In the end, though, I didn’t tell her anything about him because she made puking noises over the Nescafé when I told her that I was in love, and pretended to block her ears. She’s such a cynic. We were going to go to the pub for a post-parents’ evening unwinder, so I thought I’d do it then – but she had another last-minute Casexual date.
Since we weren’t going out, I decided to stay even later to finish marking my Year Eights’ Provence trip write-ups, and it’s almost completely dark now that I’ve finally got out of there. The playground is dusky with shadow and looks oddly still without a seething mass of boys milling around and punching one another. Why do they still call it a ‘playground’ in secondary schools? A fight-ground would be closer to the truth. Nobody’s around – all my colleagues jumped in their cars the second the last parent left, screeching off out of the school gates on two wheels in their haste to escape. Wish
I
had a car.
I walk to the bus stop but the red electronic board flashes at me that the next bus going my way isn’t deigning to arrive for thirty-seven minutes – I could bloody well be home by then. So, even though I’m wearing heels, and my bag is heavy, I decide to walk.
I am just wondering whether it would look a bit over-keen if I call him – we’ve been texting all day but haven’t spoken since last night – when my phone vibrates. It’s him! Joy soars through me. I change my mind about walking and sit down on the bus stop’s hard slatted bench. Although I wouldn’t have cared if it had been wreathed in barbed wire; I feel so euphoric that I don’t think I’d have noticed.
‘Hello!’
‘Hello, gorgeous. How’s your day been? I’ve been thinking about you constantly.’

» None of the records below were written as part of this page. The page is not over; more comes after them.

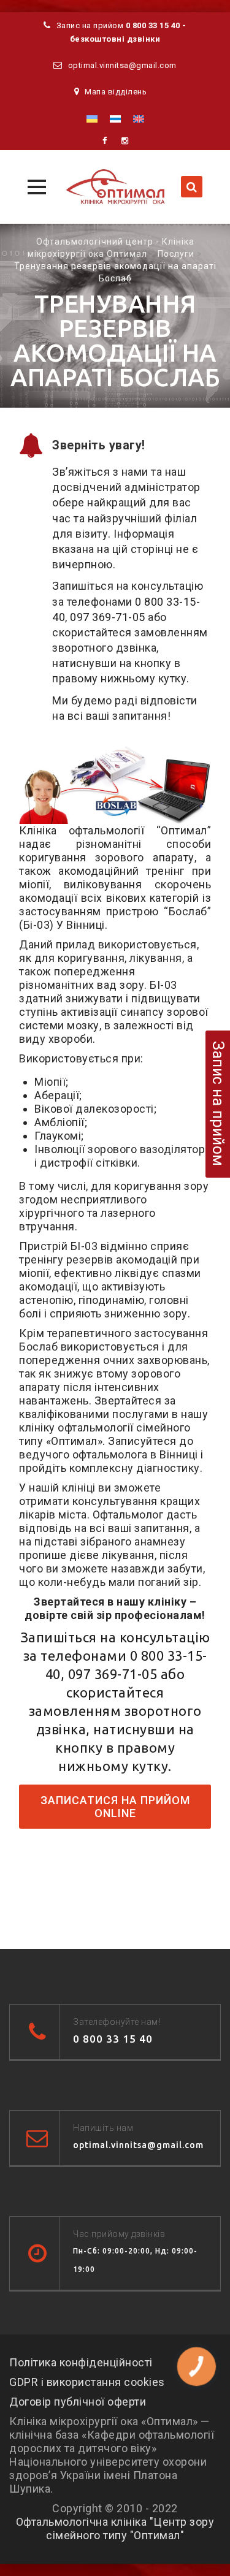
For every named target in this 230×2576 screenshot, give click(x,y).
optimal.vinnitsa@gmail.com (122, 65)
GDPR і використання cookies (87, 2382)
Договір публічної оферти (77, 2401)
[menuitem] (92, 119)
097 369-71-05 (107, 617)
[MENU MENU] (35, 185)
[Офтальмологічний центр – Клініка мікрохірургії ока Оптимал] (115, 187)
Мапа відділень (116, 91)
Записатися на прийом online (115, 1807)
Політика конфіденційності (81, 2362)
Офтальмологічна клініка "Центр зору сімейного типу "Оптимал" (115, 2528)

‘Really? Me too – about you, I mean. My day’s been pretty long. Parents’ evening. I couldn’t concentrate at all! I just kept thinking about how brilliant last night was.’
He laughs, and it does something funny to the pit of my stomach. ‘I wanted to ask you something. What are you doing this weekend?’
‘Going on a date with you, hopefully,’ I simper.
‘Correct! And not just any date, but …’ He pauses.
‘What?’
‘Well. I hope you don’t think I’m being too forward, since we’ve only just met and all, but last night was so mind-blowing, just talking for as long as we did, and I feel like you’ve put some kind of spell on me, honestly, I do …’
I laugh delightedly. So this is what love feels like! It’s ace.
‘Spit it out,’ I tease.
I hear him take a deep breath, as if gathering up courage. ‘I wondered if – and please say no if you don’t think it’s appropriate – you might be up for a long weekend away? Surprise European destination. Two rooms, of course – although, ahem, you’d be welcome to visit me whenever you wished; then we’d really have time to get to know one another.’
I’m so thrilled that I’m momentarily speechless, and he mistakes my silence for concern.
‘Oh, sorry, Becky, am I moving too fast? It’s fine, really – we could just go out to dinner again instead. I swear I wouldn’t normally suggest something so full-on so quickly, but I really think we’ve got something special here, don’t you?’
‘Yes, I do,’ I whisper.
I do.
In my head, I’m standing at an altar in a Vera Wang gown, saying those same words to him. ‘And I’d love to go away with you, honestly. I was just a bit overwhelmed. We break up on Wednesday so that would be perfect timing. God knows, I could do with a little holiday!’